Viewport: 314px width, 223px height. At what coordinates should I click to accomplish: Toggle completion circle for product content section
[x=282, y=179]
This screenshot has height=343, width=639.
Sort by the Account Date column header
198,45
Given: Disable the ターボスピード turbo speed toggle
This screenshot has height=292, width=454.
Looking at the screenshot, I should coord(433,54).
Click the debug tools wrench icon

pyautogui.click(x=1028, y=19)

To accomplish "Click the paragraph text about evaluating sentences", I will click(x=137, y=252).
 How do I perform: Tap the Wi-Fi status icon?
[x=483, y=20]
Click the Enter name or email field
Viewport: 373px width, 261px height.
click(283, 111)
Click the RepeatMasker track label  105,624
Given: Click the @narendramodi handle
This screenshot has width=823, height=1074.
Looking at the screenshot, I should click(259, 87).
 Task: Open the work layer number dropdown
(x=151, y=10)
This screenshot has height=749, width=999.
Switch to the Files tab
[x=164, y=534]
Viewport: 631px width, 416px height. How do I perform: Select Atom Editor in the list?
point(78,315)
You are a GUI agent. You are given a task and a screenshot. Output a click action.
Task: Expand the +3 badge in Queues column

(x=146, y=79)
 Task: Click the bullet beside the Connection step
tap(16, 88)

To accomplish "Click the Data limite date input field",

★ ★ ★ ★ ★

WHAT YOU HAVE TO DO: From the first line to the last, transcribe the listing exactly.

RESPONSE AREA:
Viewport: 314px width, 223px height. At what coordinates should I click to accomplish: Toggle completion circle for product content section
[x=282, y=179]
This screenshot has height=343, width=639.
Sort by the Account Date column header
198,45
Given: Disable the ターボスピード turbo speed toggle
This screenshot has height=292, width=454.
Looking at the screenshot, I should coord(433,54).
Click the debug tools wrench icon

pyautogui.click(x=1028, y=19)

To accomplish "Click the paragraph text about evaluating sentences", I will click(x=137, y=252).
 How do I perform: Tap the Wi-Fi status icon?
[x=483, y=20]
Click the Enter name or email field
Viewport: 373px width, 261px height.
click(283, 111)
Click the RepeatMasker track label  105,624
Given: Click the @narendramodi handle
This screenshot has width=823, height=1074.
Looking at the screenshot, I should click(259, 87).
 Task: Open the work layer number dropdown
(x=151, y=10)
This screenshot has height=749, width=999.
Switch to the Files tab
[x=164, y=534]
Viewport: 631px width, 416px height. How do I perform: Select Atom Editor in the list?
point(78,315)
You are a GUI agent. You are given a task and a screenshot. Output a click action.
Task: Expand the +3 badge in Queues column

(x=146, y=79)
 Task: Click the bullet beside the Connection step
tap(16, 88)

To accomplish "Click the Data limite date input field",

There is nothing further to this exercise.